Keep the wording of the records intact as you retype them, and omit every image.

--- Data under study ---

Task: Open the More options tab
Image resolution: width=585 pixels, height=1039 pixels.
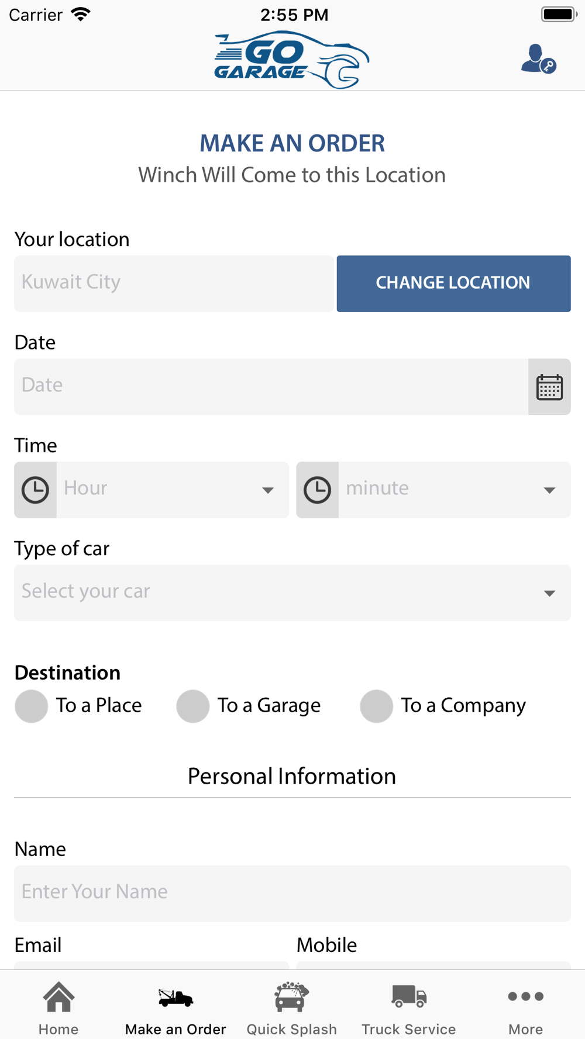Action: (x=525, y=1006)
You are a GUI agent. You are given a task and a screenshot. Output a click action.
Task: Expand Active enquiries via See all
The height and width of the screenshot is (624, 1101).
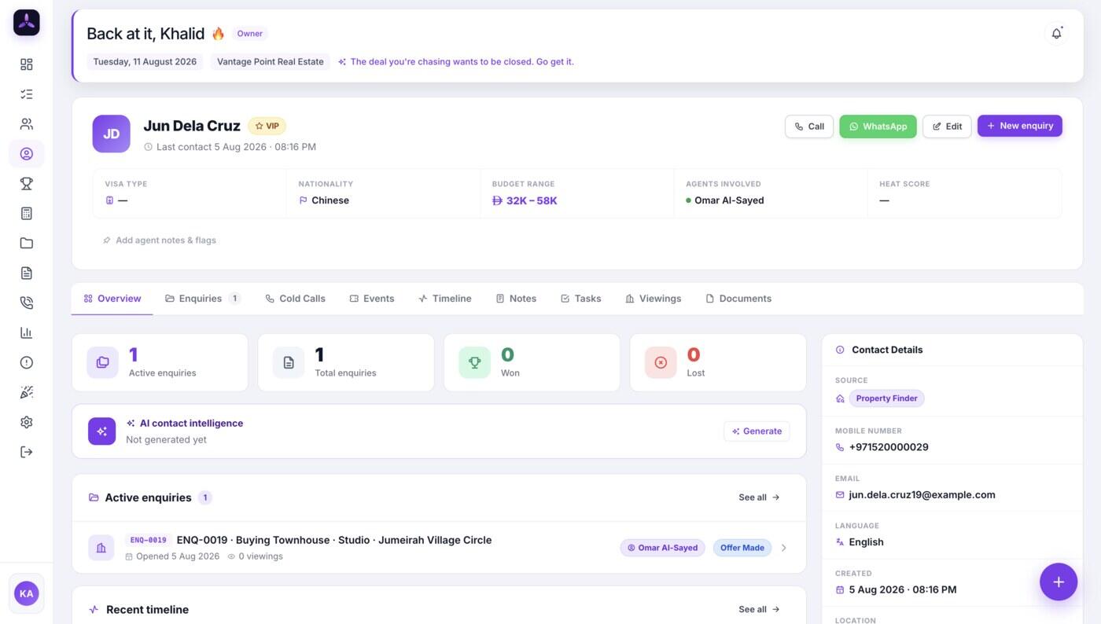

---

## Solution to the exercise
Task: Open the More options tab
Image resolution: width=585 pixels, height=1039 pixels.
Action: (x=525, y=1006)
You are a GUI agent. You are given a task and a screenshot. Output a click action.
Task: Expand Active enquiries via See all
The height and width of the screenshot is (624, 1101).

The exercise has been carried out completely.